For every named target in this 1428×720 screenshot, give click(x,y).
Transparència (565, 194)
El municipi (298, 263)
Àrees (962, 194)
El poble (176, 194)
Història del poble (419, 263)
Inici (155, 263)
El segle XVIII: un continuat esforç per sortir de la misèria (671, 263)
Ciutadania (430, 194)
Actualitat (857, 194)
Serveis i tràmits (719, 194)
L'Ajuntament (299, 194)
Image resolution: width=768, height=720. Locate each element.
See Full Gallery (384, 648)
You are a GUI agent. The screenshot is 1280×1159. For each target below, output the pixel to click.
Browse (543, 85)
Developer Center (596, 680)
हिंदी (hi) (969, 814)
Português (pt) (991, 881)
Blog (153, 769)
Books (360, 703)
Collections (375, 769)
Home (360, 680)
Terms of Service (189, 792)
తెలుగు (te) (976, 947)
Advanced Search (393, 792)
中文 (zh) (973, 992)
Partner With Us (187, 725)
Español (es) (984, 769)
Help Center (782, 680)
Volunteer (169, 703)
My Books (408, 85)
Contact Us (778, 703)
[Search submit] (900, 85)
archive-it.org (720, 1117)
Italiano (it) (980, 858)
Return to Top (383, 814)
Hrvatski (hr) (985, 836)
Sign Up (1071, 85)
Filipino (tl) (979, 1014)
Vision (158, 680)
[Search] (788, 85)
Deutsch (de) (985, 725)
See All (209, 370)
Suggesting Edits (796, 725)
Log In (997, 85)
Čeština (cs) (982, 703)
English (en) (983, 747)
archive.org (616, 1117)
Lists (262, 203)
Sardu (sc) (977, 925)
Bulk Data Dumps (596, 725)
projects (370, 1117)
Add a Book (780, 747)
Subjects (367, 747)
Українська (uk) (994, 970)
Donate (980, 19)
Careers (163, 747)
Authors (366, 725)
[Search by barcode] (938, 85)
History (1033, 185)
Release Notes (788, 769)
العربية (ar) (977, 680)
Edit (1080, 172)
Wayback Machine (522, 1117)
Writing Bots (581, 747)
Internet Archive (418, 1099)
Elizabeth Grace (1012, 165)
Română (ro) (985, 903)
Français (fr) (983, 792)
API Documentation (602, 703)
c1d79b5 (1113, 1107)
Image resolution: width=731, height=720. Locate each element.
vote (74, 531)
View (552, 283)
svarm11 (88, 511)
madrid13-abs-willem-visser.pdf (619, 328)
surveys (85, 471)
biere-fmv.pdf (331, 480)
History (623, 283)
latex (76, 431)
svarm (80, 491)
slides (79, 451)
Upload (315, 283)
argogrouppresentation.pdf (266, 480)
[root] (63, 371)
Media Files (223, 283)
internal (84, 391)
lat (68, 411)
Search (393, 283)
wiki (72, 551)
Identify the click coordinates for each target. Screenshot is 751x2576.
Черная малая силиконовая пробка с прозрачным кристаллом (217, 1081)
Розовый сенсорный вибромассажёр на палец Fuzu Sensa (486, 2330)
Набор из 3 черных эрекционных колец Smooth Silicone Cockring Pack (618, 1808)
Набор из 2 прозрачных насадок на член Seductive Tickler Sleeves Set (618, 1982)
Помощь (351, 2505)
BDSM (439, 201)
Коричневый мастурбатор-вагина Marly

◇ ◇ ◇ ◇ ◇ ◇ ◇

**Die Aufgabe:**
Wie lauten die Zeilen vom Anfang des Materials bis einschließlich der Zeile mit „Terms of Service (189, 792)“, wenn du „Browse“ gegen „Explore“ austauschst und sonst nichts veränderst?

**Vollständige Antwort:**
For every named target in this 1428×720 screenshot, give click(x,y).
Transparència (565, 194)
El municipi (298, 263)
Àrees (962, 194)
El poble (176, 194)
Història del poble (419, 263)
Inici (155, 263)
El segle XVIII: un continuat esforç per sortir de la misèria (671, 263)
Ciutadania (430, 194)
Actualitat (857, 194)
Serveis i tràmits (719, 194)
L'Ajuntament (299, 194)
Image resolution: width=768, height=720. Locate each element.
See Full Gallery (384, 648)
You are a GUI agent. The screenshot is 1280×1159. For each target below, output the pixel to click.
Explore (543, 85)
Developer Center (596, 680)
हिंदी (hi) (969, 814)
Português (pt) (991, 881)
Blog (153, 769)
Books (360, 703)
Collections (375, 769)
Home (360, 680)
Terms of Service (189, 792)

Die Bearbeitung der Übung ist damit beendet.